All of the devices disclosed herein can be designed to be disposed of after a single use, or they can be designed to be used multiple times. In either case, however, the devices can be reconditioned for reuse after at least one use. Reconditioning can include any combination of the steps of disassembly of the devices, followed by cleaning or replacement of particular pieces, and subsequent reassembly. In particular, the devices can be disassembled, and any number of the particular pieces or parts of the device can be selectively replaced or removed in any combination. Upon cleaning and/or replacement of particular parts, the devices can be reassembled for subsequent use either at a reconditioning facility, or by a surgical team immediately prior to a surgical procedure. Those skilled in the art will appreciate that reconditioning of a device can utilize a variety of techniques for disassembly, cleaning/replacement, and reassembly. Use of such techniques, and the resulting reconditioned device, are all within the scope of the present application.

It is preferred that devices disclosed herein be sterilized before use. This can be done by any number of ways known to those skilled in the art including beta or gamma radiation, ethylene oxide, steam, and a liquid bath (e.g., cold soak). An exemplary embodiment of sterilizing a device including internal circuitry is described in more detail in U.S. Pat. Pub. No. 2009/0202387 filed Feb. 8, 2008 and entitled “System And Method Of Sterilizing An Implantable Medical Device.” It is preferred that device, if implanted, is hermetically sealed. This can be done by any number of ways known to those skilled in the art.

Additionally, it is understood that one or more of the systems and methods herein, or aspects thereof, may be executed by at least one processor. The processor may be implemented in various devices, as described herein. A memory configured to store program instructions may also be implemented in the device(s), in which case the processor can be specifically programmed to execute the stored program instructions to perform one or more processes, which are described further herein. Moreover, it is understood that the methods may be executed by a specially designed device, a mobile device, a computing device, etc., comprising the processor, in conjunction with one or more additional components, as described in detail herein.

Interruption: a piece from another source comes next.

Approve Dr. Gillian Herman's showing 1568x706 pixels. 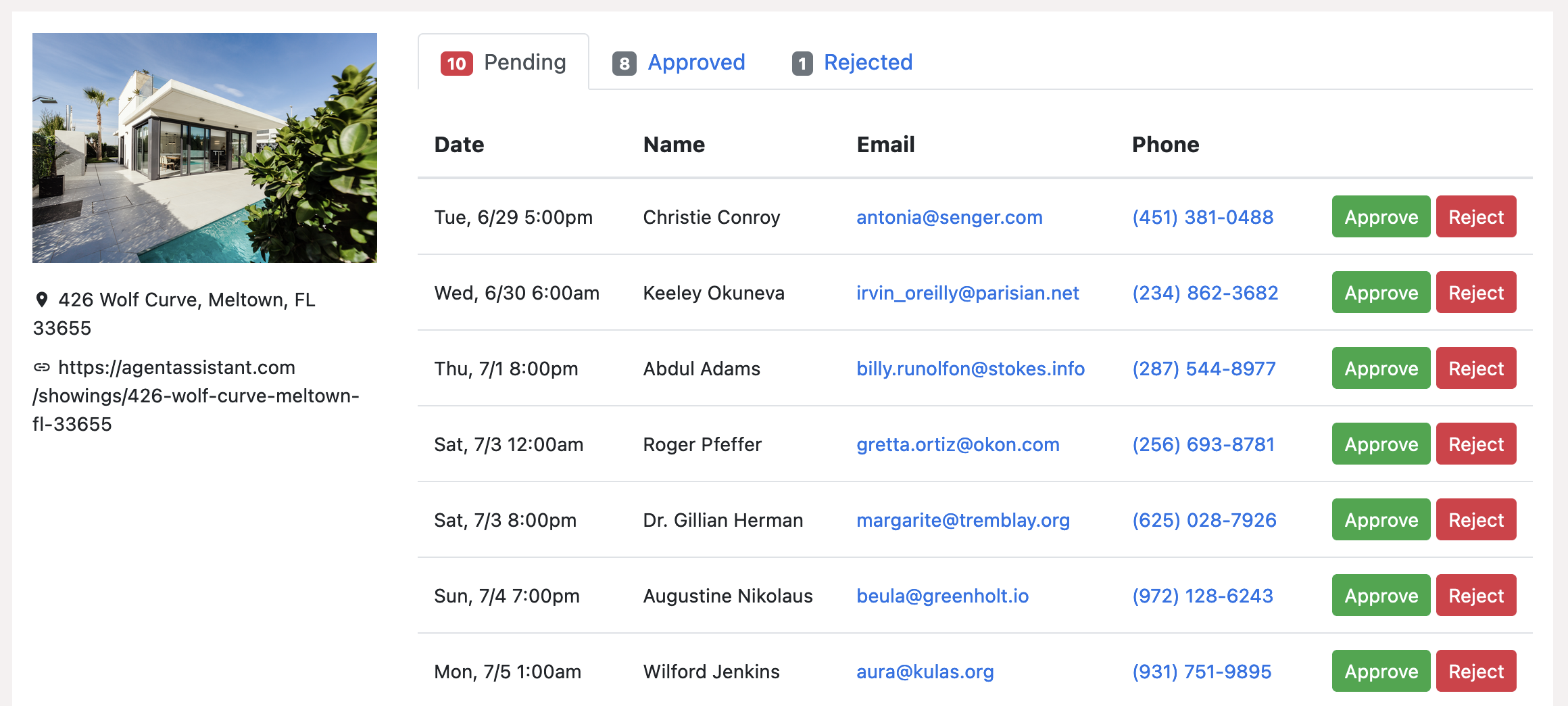1381,520
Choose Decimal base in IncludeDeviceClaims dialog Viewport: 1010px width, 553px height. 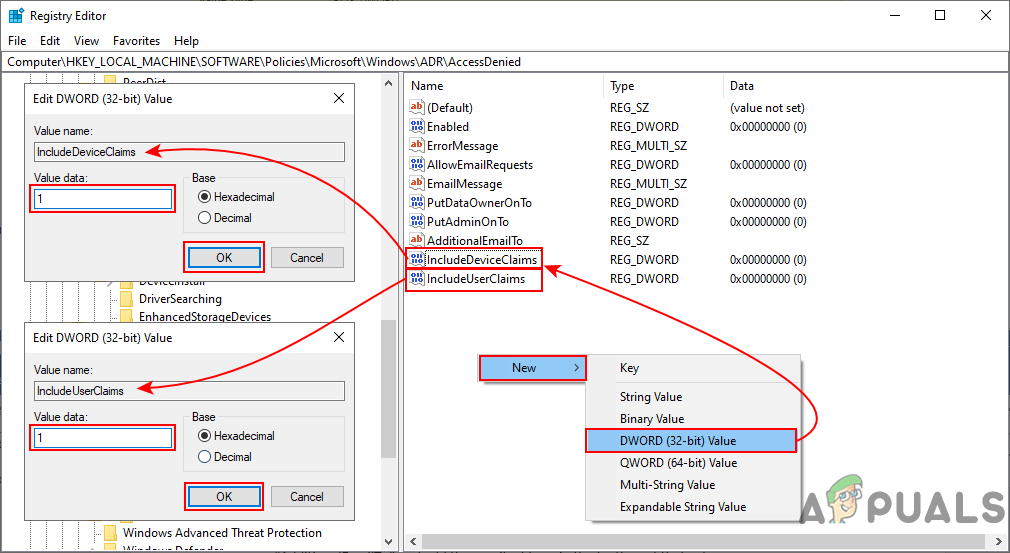click(205, 218)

Furthermore, the systems and methods, or aspects thereof, of the present disclosure may be embodied as non-transitory computer readable media on a computer readable medium containing executable program instructions executed by the processor. Examples of the computer readable mediums include, but are not limited to, ROM, RAM, compact disc (CD)-ROMs, magnetic tapes, floppy disks, flash drives, smart cards, and optical data storage devices. The computer readable recording medium can also be distributed in network-coupled computer systems so that the computer readable media is stored and executed in a distributed fashion, for example by a cloud-based system, a telematics server, a Controller Area Network (CAN), etc.

One skilled in the art will appreciate further features and advantages of the described devices and methods based on the above-described embodiments. Accordingly, the present disclosure is not to be limited by what has been particularly shown and described, except as indicated by the appended claims. All publications and references cited herein are expressly incorporated herein by reference in their entirety.